━━━━━ Exercise data
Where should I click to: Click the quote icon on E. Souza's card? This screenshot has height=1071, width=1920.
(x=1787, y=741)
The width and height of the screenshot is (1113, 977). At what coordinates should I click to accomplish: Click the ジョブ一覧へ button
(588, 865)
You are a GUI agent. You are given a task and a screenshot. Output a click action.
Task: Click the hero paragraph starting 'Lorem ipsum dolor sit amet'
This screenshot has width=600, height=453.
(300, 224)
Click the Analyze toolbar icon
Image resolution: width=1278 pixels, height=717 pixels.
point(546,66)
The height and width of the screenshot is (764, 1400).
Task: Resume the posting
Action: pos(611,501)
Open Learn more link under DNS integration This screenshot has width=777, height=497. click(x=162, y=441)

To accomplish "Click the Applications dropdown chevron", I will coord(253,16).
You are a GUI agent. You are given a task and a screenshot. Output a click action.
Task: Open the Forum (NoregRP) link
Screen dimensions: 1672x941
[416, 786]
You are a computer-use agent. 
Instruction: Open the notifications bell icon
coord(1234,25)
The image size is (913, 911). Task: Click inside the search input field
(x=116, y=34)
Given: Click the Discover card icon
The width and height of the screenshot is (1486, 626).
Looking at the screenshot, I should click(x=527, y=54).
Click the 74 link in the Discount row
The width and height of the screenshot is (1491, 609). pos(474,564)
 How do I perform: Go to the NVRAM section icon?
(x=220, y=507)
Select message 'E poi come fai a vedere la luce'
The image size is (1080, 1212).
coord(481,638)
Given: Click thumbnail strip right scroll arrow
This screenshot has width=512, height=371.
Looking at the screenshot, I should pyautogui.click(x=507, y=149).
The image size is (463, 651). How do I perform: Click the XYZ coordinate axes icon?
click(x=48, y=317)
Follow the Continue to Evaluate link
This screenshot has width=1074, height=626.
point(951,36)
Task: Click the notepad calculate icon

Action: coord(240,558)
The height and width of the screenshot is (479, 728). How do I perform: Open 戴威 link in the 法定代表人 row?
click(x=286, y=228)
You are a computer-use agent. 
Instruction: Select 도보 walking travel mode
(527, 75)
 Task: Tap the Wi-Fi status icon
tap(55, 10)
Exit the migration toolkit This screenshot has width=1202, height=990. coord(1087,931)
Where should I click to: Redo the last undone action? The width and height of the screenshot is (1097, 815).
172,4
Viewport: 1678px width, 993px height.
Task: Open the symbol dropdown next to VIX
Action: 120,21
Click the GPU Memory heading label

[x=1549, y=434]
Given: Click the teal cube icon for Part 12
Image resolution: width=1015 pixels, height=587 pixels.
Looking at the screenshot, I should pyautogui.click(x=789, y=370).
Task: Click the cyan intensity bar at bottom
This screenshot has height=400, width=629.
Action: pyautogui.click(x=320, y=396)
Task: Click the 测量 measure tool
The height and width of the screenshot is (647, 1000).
━━━━━━━━━━
▶ [Work task]:
Write the data back out verbatim.

▶ [Finished task]:
Where should I click to: Click the quote icon on E. Souza's card? This screenshot has height=1071, width=1920.
(x=1787, y=741)
The width and height of the screenshot is (1113, 977). At what coordinates should I click to accomplish: Click the ジョブ一覧へ button
(588, 865)
You are a GUI agent. You are given a task and a screenshot. Output a click action.
Task: Click the hero paragraph starting 'Lorem ipsum dolor sit amet'
This screenshot has width=600, height=453.
(300, 224)
Click the Analyze toolbar icon
Image resolution: width=1278 pixels, height=717 pixels.
point(546,66)
The height and width of the screenshot is (764, 1400).
Task: Resume the posting
Action: pos(611,501)
Open Learn more link under DNS integration This screenshot has width=777, height=497. click(x=162, y=441)

To accomplish "Click the Applications dropdown chevron", I will coord(253,16).
You are a GUI agent. You are given a task and a screenshot. Output a click action.
Task: Open the Forum (NoregRP) link
Screen dimensions: 1672x941
[416, 786]
You are a computer-use agent. 
Instruction: Open the notifications bell icon
coord(1234,25)
The image size is (913, 911). Task: Click inside the search input field
(x=116, y=34)
Given: Click the Discover card icon
The width and height of the screenshot is (1486, 626).
Looking at the screenshot, I should click(x=527, y=54).
Click the 74 link in the Discount row
The width and height of the screenshot is (1491, 609). pos(474,564)
 How do I perform: Go to the NVRAM section icon?
(x=220, y=507)
Select message 'E poi come fai a vedere la luce'
The image size is (1080, 1212).
coord(481,638)
Given: Click thumbnail strip right scroll arrow
This screenshot has width=512, height=371.
Looking at the screenshot, I should pyautogui.click(x=507, y=149).
The image size is (463, 651). How do I perform: Click the XYZ coordinate axes icon?
click(x=48, y=317)
Follow the Continue to Evaluate link
This screenshot has width=1074, height=626.
point(951,36)
Task: Click the notepad calculate icon

Action: coord(240,558)
The height and width of the screenshot is (479, 728). How do I perform: Open 戴威 link in the 法定代表人 row?
click(x=286, y=228)
You are a computer-use agent. 
Instruction: Select 도보 walking travel mode
(527, 75)
 Task: Tap the Wi-Fi status icon
tap(55, 10)
Exit the migration toolkit This screenshot has width=1202, height=990. coord(1087,931)
Where should I click to: Redo the last undone action? The width and height of the screenshot is (1097, 815).
172,4
Viewport: 1678px width, 993px height.
Task: Open the symbol dropdown next to VIX
Action: 120,21
Click the GPU Memory heading label

[x=1549, y=434]
Given: Click the teal cube icon for Part 12
Image resolution: width=1015 pixels, height=587 pixels.
Looking at the screenshot, I should pyautogui.click(x=789, y=370).
Task: Click the cyan intensity bar at bottom
This screenshot has height=400, width=629.
Action: pyautogui.click(x=320, y=396)
Task: Click the 测量 measure tool
The height and width of the screenshot is (647, 1000).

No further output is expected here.